Kroger has partnered with Lindsay Goldberg, a private equity firm, to form PearlRock Partners, a platform designed to identify, invest in and help grow emerging consumer product brands.

The platform will be a part of Kroger’s alternative profit streams portfolio, which has been promoted as key to hitting the company’s 2020 Restock Kroger profit goals.Kroger’s alternative businesses include 84.51°, its data analytics subsidiary; Kroger Precision Marketing, which sells advertising to brands guided by 84.51° insights; and Kroger Personal Finance, which offers a credit card linked to its rewards program.


PearlRock Partners will leverage Kroger’s merchandising and predictive analytics capabilities and combine them with Lindsay Goldberg’s track record of investing in family-owned and founder-led companies to better position young brands for growth.

These brands could later be positioned on Kroger store shelves and even give the supermarket inspiration toward expanding its own set of private label offerings. Private label already makes up more than 25% of Kroger sales, led by the grocer’s Simple Truth organic and natural brands.

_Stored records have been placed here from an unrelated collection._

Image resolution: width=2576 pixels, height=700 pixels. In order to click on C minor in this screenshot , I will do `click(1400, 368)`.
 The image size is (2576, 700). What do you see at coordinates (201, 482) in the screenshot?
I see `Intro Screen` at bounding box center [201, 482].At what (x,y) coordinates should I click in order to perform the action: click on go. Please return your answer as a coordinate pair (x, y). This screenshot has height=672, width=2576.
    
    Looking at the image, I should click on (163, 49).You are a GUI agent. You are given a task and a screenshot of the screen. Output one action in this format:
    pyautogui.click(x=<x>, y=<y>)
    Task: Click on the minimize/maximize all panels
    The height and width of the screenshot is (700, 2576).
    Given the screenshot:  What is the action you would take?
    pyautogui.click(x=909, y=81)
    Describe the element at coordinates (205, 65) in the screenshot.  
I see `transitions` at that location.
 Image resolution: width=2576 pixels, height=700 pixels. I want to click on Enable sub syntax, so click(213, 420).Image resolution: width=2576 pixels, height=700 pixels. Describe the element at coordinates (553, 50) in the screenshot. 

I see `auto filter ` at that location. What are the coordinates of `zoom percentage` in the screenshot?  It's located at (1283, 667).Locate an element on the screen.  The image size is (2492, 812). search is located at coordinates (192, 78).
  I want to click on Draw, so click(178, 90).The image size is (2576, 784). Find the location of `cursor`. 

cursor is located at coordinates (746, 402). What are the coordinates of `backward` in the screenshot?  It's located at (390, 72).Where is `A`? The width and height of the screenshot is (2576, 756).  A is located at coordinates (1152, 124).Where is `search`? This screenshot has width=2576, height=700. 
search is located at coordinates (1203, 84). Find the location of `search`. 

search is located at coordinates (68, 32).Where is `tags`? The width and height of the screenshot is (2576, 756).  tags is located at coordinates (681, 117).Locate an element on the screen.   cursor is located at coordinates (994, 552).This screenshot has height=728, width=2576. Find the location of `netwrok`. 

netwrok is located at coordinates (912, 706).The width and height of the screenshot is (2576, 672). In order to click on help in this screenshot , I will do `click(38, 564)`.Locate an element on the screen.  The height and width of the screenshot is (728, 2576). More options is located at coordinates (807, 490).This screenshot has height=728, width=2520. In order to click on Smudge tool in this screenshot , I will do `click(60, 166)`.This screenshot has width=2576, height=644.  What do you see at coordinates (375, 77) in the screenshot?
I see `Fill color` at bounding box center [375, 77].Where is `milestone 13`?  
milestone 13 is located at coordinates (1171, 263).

“The idea of investing in external firms with a view to potentially taking them in-house at a later date makes a lot of sense,” said Oliver Guy, Global Industry Director of Retail at Software AG in a RetailWire discussion. “These startups may well be much more innovative than a private label team that operates within the walls of a large established retailer.”

Instead of launching a new entity, Lowe’s decided its best move was to bring already-developed technology under its corporate umbrella. The acquisition includes tools and technology for Boomerang’s proprietary Retail Analytics platform, but doesn’t include the company’s customer contracts or related confidential information. Lowe’s will integrate the technology into its core retail business as a way to bolster strategic and data-driven pricing and merchandise assortment decisions.

Pricing and assortment planning are the company’s two biggest strategic areas in need of modernization, said Seemantini Godbole, Lowe’s CIO in a statement. These modernization efforts are part of a larger initiative at Lowe’s for which the company is planning to invest between $500 million and $550 million in capital per year through 2021 to overhaul its technology. Godbole, who stepped into the role in November 2018, is overseeing the renovation.

Some associates from the Boomerang Retail Analytics teams based in the U.S. and Bangalore will join Lowe’s following the acquisition.

Boomerang Commerce’s CommerceIQ will serve as an independent business with the name, with founder Guru Hariharan serving as CEO.